__Bloque de texto__.
Si quieres ser feliz, cómprate algo. Si quieres hacer feliz a tu hijo o a tu mujer, cómprales algo. Pero esto genera dos problemas. Se asume que no hay límites naturales a la producción, pero es falso porque nuestro planeta tiene recursos limitados.
Y se olvida que hay otras formas de ser feliz sin crecimiento económico y sin consumir, porque además la mayor parte del provecho del crecimiento económico se la llevan los más ricos. Este crecimiento podría sustituirse con redistribución, que mitigaría este absurdo nivel de desigualdad. Se puede usar la riqueza del planeta de una forma más racional, más sabia, más moral.
¿Y dónde estaría la felicidad?
Simplemente valorando el placer del trabajo bien hecho, el placer de cooperar, de ayudar al vecino. El placer que da la familia, pero estamos olvidando cosas así de simples. Los niños desde una edad muy temprana, reciben toda clase de adoctrinamiento ideológico para que consuman.
Usted creó la teoría de la sociedad “líquida”, que define como aquella “en la que las condiciones de actuación de sus miembros cambian antes de que las formas de actuar se consoliden en unos hábitos y en unas rutinas determinadas”.

__Datos registrados__.
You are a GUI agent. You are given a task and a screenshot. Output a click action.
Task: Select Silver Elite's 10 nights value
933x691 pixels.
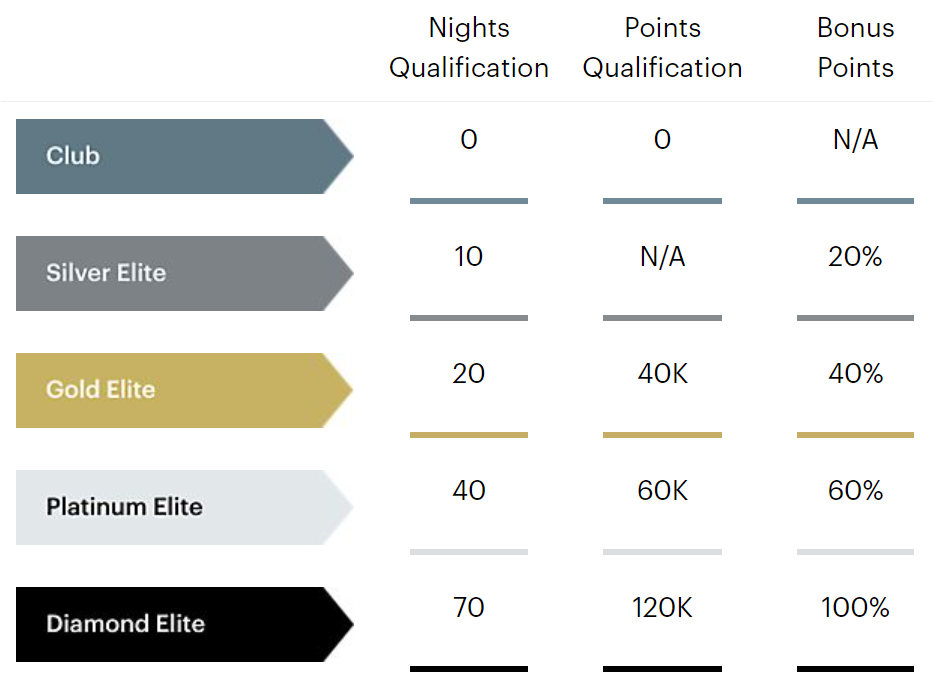point(469,257)
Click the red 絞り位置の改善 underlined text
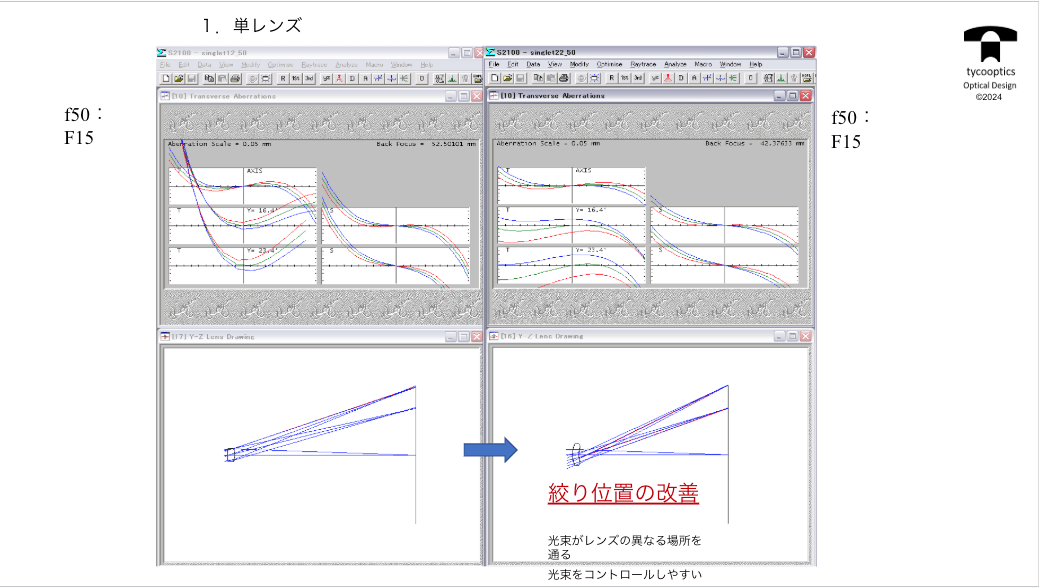1039x588 pixels. coord(623,494)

__Tareas pendientes__.
a – Reproduzca el fragmento sobre el consumo y la felicidad comenzando en "Si quieres ser" y terminando en "sabia, más moral.".
b – Retome el fragmento sobre el consumo y la felicidad a partir del punto en que se interrumpe.
Los datos no guardan relación con el fragmento sobre el consumo y la felicidad.

__Respuestas esperadas__.
a –
Si quieres ser feliz, cómprate algo. Si quieres hacer feliz a tu hijo o a tu mujer, cómprales algo. Pero esto genera dos problemas. Se asume que no hay límites naturales a la producción, pero es falso porque nuestro planeta tiene recursos limitados.
Y se olvida que hay otras formas de ser feliz sin crecimiento económico y sin consumir, porque además la mayor parte del provecho del crecimiento económico se la llevan los más ricos. Este crecimiento podría sustituirse con redistribución, que mitigaría este absurdo nivel de desigualdad. Se puede usar la riqueza del planeta de una forma más racional, más sabia, más moral.

b –
En estas sociedades líquidas, ¿cómo hacemos para crear relaciones sólidas?
Ese es el gran asunto, pero desgraciadamente no tengo la receta. Solo digo que hay dos valores indispensables para dignificar la vida humana: seguridad y libertad. Necesitamos los dos. Seguridad sin libertad es esclavitud, y libertad sin seguridad es el caos.
Pero hoy se daña la seguridad económica en nombre de la libertad económica…
La importancia de esta combinación la dio lord Beveridge (jefe del comité que diseñó el welfare –estado benefactor– británico después de la II Guerra Mundial). Redactó un informe que se aplicó para crear las instituciones del welfare: educación y sanidad gratuitas, salario mínimo, viviendas sociales… Y duró décadas. Lo importante es que él no era un socialista. Era un liberal, pero creía que el welfare era la corona del movimiento liberal.
Hoy no se entiende así…
El movimiento liberal original era sobre libertad individual, pero para tener libertad individual, para ser realmente libres todos necesitan una seguridad básica. Si estás luchando por el pan, no eres libre.
¿Qué le parece lo que sucede en Venezuela?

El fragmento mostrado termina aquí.